ROUNDTABLE | Group Practices: New Diversity Institutions
Chair: Camara Dia Holloway, University of Delaware
A keyword that emerged from American liberal circles of the 1970s and that subsequently gained purchase in the eighties, diversity describes an environment in which individuals are treated equitably and in which socially recognized differences–cultural, ethnic, gendered, national, racial, religious, sexual–are respected. While the desire for diversity is far from universal and its benefits and outcomes questioned in some quarters, diversity is, indisputably, a widely articulated goal of most mainstream private and public institutions in the United States.
This panel’s papers will present newly forming structures and sites of identity, designed to foreground and promote the discussion of diversity within art history and beyond. As categories, the minority identities discussed here–African-American, Asian-American, Latino, and mixed race–are represented in the academy, occupational home to each of the panel’s speakers. But, with their projects–artistic, collective, curatorial, historical–each speaker seeks to expand the understanding of identity and identification beyond mere familiar group designations. Institution-building within the institution, they challenge the entity we often call the “establishment,” and in the process, invariably raise questions about the institutional histories, networks, and identity politics of the bastions of art.
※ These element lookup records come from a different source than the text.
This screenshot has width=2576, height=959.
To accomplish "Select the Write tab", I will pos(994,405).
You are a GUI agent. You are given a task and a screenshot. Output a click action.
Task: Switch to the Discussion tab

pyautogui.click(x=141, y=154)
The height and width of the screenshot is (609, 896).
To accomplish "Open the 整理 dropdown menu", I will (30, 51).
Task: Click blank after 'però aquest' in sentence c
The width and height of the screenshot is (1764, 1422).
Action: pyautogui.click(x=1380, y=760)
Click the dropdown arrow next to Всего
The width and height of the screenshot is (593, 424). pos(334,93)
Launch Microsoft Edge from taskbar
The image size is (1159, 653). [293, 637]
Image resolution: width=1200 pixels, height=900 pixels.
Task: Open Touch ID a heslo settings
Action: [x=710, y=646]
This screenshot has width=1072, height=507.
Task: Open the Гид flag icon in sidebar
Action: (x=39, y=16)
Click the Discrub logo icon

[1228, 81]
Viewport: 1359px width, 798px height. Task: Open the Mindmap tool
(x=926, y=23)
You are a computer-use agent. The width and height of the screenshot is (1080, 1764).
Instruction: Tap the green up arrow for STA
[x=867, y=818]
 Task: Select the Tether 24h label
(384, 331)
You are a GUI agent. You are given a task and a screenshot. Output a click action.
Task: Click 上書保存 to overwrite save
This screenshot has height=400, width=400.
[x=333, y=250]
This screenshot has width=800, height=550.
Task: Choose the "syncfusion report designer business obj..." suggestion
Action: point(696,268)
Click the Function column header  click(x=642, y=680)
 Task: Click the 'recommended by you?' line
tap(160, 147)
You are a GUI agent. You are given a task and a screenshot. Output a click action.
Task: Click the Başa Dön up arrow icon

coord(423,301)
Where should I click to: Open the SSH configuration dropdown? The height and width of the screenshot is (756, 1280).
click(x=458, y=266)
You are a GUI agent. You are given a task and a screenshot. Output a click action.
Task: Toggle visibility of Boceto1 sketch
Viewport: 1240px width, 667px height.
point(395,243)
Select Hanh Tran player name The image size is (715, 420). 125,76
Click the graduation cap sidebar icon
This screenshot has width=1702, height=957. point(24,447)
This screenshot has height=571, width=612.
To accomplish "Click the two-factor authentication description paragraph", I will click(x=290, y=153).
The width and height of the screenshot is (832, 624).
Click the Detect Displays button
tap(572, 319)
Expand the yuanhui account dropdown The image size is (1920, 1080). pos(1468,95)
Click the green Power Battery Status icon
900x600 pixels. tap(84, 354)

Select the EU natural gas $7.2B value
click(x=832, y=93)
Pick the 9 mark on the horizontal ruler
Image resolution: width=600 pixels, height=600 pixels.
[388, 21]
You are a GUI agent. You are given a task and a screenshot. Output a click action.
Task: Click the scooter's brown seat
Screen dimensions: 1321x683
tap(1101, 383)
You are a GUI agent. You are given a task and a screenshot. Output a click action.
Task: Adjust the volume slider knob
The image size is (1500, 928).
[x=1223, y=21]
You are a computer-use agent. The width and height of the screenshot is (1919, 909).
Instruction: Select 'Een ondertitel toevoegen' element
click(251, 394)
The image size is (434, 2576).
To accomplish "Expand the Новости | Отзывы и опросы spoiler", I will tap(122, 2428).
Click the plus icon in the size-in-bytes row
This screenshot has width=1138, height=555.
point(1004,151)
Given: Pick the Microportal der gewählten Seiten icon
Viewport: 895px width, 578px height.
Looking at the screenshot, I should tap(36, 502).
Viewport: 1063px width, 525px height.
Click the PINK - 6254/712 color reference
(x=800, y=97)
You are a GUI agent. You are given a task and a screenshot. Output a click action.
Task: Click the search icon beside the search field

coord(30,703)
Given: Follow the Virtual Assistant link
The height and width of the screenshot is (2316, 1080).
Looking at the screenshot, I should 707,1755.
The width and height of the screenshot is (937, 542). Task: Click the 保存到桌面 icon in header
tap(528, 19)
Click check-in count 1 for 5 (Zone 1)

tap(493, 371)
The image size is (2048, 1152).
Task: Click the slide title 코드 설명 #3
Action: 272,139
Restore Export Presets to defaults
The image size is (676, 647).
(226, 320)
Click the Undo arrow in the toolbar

Robb Hernandez, The Latina/o Studies Working Group
Robb Hernandez is the director of The Latina/o Studies Working Group. The Working Group is a bi-monthly, interdisciplinary gathering of University of Maryland graduate students, usually but not strictly in the humanities, arts and social sciences, interested in discussing, reading and thinking through issues in Latina/o Studies. The Working Group is informal and intended to give graduate students the opportunity to engage in new works, lively debates and support new critical scholarship in U.S. Latina/o Studies. Hernandez is also the managing editor of “Latinidades: A Working Paper Series on U.S. Latina/o Studies.”
John Jennings, University of Illinois, Urbana-Champaign
John Jennings’ work considers the ways that African Americans have been depicted in comics and the under-representation of African American popular artists. As a curator of shows about the comics medium, as an advocate for unrecognized African American comics creators, and as a scholar/artist, he is dedicated to using the comics medium to interrogate issues of equity, representation, and also to examine various facets of black visual culture.
In his series of Afrofuturist images Matterz of the Fact, Jennings uses the cyborg body as a metaphor to underscore the commodification of the black image. The graphic novel The Hole: Consumer Culture, Vol. 1, that Jennings co-authored with Damian Duffy explores similar themes. With his work and other activities, he seeks to foreground the diverse narratives that occur when an “invisible“ segment of the population puts pencil to paper and speaks its mind through the visual language of comics.
Laura Kina, Critical Mixed Race Studies Association
Laura Kina is a visual artist, independent curator, and scholar whose research centers on Asian American and Critical Mixed Race Studies. Kina has been involved in Chicago’s Asian American Arts community since the early 90s and is currently an arts advisory committee member of the Mixed Heritage Center in Seattle, a project of the Mavin Foundation, and the Midwest representative for the newly formed Diasporic Asian Arts Network.
Her current projects include co-curating an exhibition War Baby/Love Child: Mixed Race Asian American Art for the DePaul University Art Museum in Chicago (2011) and the Wing Luke Asian Museum in Seattle (2012) and organizing a national Critical Mixed Race Studies Conference (Nov. 2010 DePaul University). Kina’s Loving Series is currently on view in Embracing Ambiguity: Faces of the Future at Cal State Fullerton’s Main Art Gallery and her Devon Avenue Sampler series recently debuted in New Delhi and Mumbai, India.